**Problem to solve**
Pull every line with "página" from the data.

[Stored data entries]
******************************
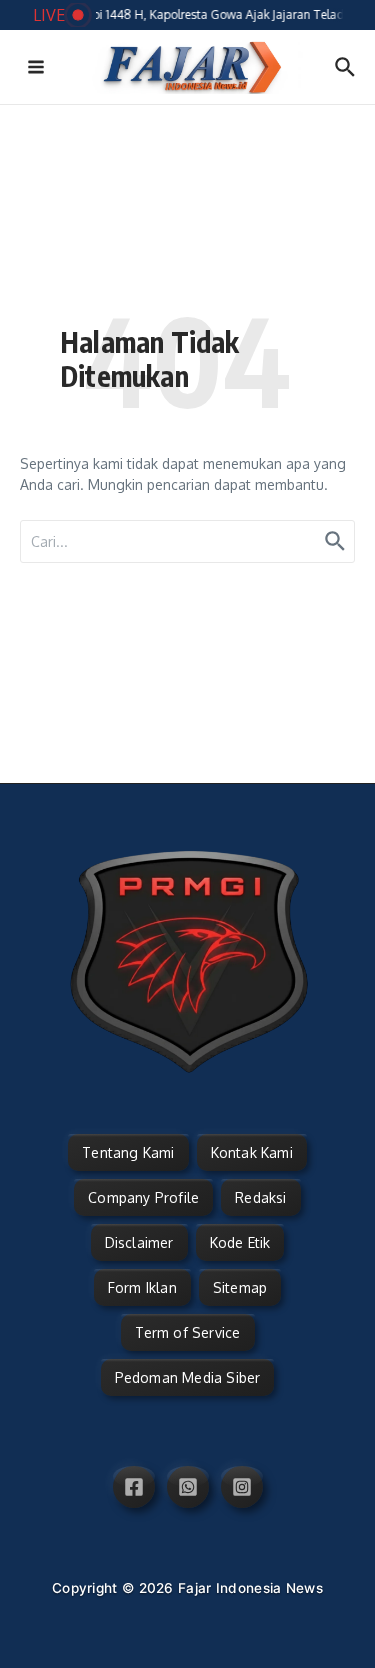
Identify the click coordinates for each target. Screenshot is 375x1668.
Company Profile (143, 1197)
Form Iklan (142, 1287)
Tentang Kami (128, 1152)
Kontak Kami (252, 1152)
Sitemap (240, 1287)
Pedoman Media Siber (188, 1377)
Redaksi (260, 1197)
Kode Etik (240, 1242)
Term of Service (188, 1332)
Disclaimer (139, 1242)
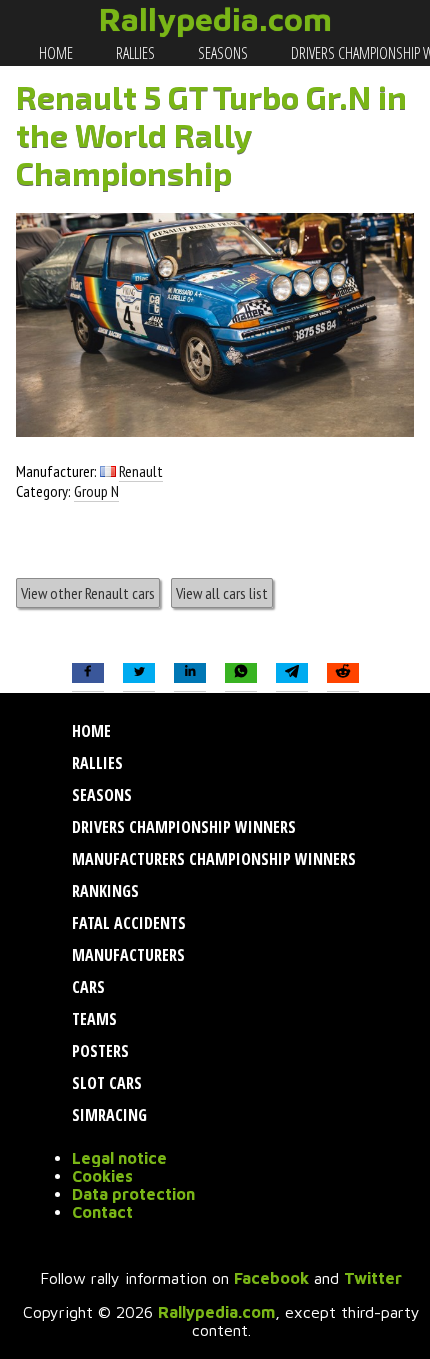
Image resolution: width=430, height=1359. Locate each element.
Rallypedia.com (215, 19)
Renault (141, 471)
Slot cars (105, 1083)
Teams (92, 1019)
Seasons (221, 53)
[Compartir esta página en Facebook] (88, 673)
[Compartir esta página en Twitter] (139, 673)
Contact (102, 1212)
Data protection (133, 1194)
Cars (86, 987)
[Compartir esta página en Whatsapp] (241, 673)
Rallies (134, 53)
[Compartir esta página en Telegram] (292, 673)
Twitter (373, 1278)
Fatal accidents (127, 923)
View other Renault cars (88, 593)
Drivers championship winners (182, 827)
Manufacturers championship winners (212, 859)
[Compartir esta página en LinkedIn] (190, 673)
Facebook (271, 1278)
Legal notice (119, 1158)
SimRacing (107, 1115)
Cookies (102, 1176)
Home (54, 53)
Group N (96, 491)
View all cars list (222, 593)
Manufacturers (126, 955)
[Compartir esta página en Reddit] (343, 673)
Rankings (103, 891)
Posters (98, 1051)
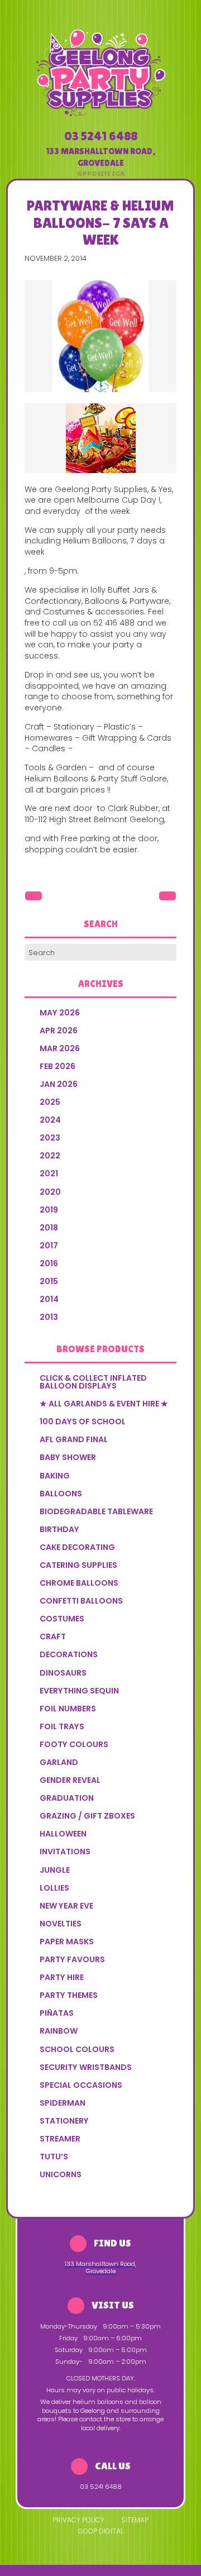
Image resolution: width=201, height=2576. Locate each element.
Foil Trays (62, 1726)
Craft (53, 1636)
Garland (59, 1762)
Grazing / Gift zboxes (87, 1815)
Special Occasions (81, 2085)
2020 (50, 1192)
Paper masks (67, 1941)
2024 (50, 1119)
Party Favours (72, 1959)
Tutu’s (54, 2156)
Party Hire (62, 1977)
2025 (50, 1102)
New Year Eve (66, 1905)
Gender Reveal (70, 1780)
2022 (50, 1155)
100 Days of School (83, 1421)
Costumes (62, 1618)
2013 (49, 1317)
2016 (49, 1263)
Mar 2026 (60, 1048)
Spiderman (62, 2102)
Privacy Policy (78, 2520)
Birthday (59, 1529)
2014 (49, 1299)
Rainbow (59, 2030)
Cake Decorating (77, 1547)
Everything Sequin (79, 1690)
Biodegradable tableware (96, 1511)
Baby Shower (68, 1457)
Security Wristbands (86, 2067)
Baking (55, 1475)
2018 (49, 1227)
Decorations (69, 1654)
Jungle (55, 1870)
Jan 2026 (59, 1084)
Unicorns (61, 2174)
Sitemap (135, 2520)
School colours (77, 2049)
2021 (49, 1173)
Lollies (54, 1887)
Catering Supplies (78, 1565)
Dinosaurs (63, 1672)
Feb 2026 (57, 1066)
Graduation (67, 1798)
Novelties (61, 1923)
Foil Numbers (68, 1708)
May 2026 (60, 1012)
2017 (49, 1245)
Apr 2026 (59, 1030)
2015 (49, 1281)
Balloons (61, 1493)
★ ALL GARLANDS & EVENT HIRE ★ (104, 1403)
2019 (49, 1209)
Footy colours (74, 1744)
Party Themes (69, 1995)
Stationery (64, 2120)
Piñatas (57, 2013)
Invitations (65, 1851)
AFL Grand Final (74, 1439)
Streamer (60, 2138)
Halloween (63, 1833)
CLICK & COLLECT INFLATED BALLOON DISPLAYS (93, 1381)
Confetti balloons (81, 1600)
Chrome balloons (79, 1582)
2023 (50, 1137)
******************************
**Response to this task**
[Compartir esta página en Facebook] (88, 673)
[Compartir esta página en Twitter] (139, 673)
[Compartir esta página en Whatsapp] (241, 673)
[Compartir esta página en Telegram] (292, 673)
[Compartir esta página en LinkedIn] (190, 673)
[Compartir esta página en Reddit] (343, 673)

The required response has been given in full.